DARMANINGTYAS, KETUA BIDANG ADVOKASI MTI (MASYARAKAT TRANSPORTASI INDONESIA)

Komentar

  1. Assalamu Alaikum wr-wb, perkenalkan nama saya ibu Rosnida zainab asal Kalimantan Timur, saya ingin mempublikasikan KISAH KESUKSESAN saya menjadi seorang PNS. saya ingin berbagi kesuksesan keseluruh pegawai honorer di instansi pemerintahan manapun, saya mengabdikan diri sebagai guru disebuah desa terpencil, dan disini daerah tempat saya mengajar hanya dialiri listrik tenaga surya, saya melakukan ini demi kepentingan anak murid saya yang ingin menggapai cita-cita, Sudah 9 tahun saya jadi tenaga honor belum diangkat jadi PNS Bahkan saya sudah 4 kali mengikuti ujian, dan membayar 70 jt namun hailnya nol uang pun tidak kembali, bahkan saya sempat putus asah, pada suatu hari sekolah tempat saya mengajar mendapat tamu istimewa dari salah seorang pejabat tinggi dari kantor BKN pusat karena saya sendiri mendapat penghargaan pengawai honorer teladan, disinilah awal perkenalan saya dengan beliau, dan secara kebetulan beliau menitipkan nomor hp pribadinya dan 3 bln kemudian saya pun coba menghubungi beliau dan beliau menyuruh saya mengirim berkas saya melalui email, Satu minggu kemudian saya sudah ada panggilan ke jakarta untuk ujian, alhamdulillah berkat bantuan beliau saya pun bisa lulus dan SK saya akhirnya bisa keluar,dan saya sangat berterimah kasih ke pada beliau dan sudah mau membantu saya, itu adalah kisah nyata dari saya, jika anda ingin seperti saya, anda bisa Hubungi Bpk Drs Tauhid SH Msi No Hp 0853-1144-2258. siapa tau beliau masih bisa membantu anda, Wassalamu Alaikum Wr Wr ..

    BalasHapus

Posting Komentar

Postingan populer dari blog ini

BIODATA DARMANINGTYAS

BIODATA DARMANINGTYAS, menggeluti pendidikan sejak mulai menjadi mahasiswa baru di UGM, Agustus 1982 dengan menjadi guru di SMP Binamuda dan SMA Muhammadiyah Panggang, Gunungkidul, DIY. Pendidikan formalnya cukup Sarjana Filsafat Universitas Gadjah Mada (UGM) dan selebihnya otodidak. Gelar “Profesor Doktor” diperoleh dari undangan, sertifikat, piagam, spanduk, dan sejenisnya; sebagai bentuk pengakuan nyata dari masyarakat.

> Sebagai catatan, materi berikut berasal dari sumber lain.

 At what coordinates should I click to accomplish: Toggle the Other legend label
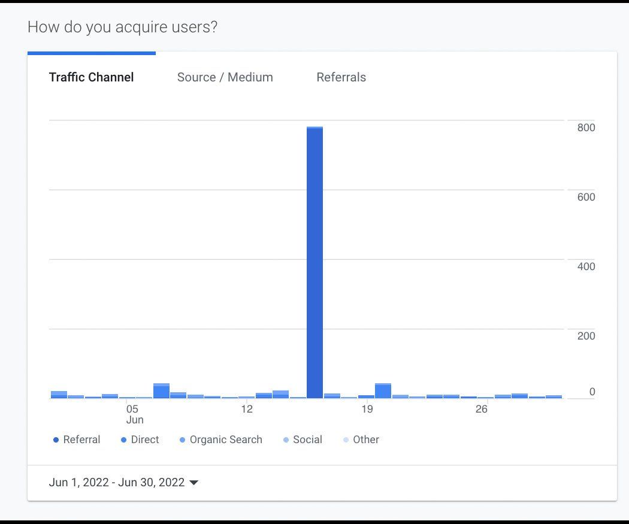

Masyarakat Diajak Adaptasi

Pemerintah, melalui lembaga dan kementerian, mengeluarkan peraturan dan edaran perihal protokol atau pedoman kesehatan. Protokol itu berlaku di tempat masyarakat, industri, sektor jasa, dan perdagangan.

REFLEKSI DARI PELATIHAN GURU SASARAN DI LAMPUNG

Berikut saya sampaikan refleksi saya tatkala mendapat tugas untuk membuka dan kasih pengarahan pada pelatihan guru sasaran di Lampung tanggal 9 Juli lalu. Semoga refleksi in dapat menjadi bahaperbaikan proses pelatihan guru yang akan dating sehingga menjadi lebih baik.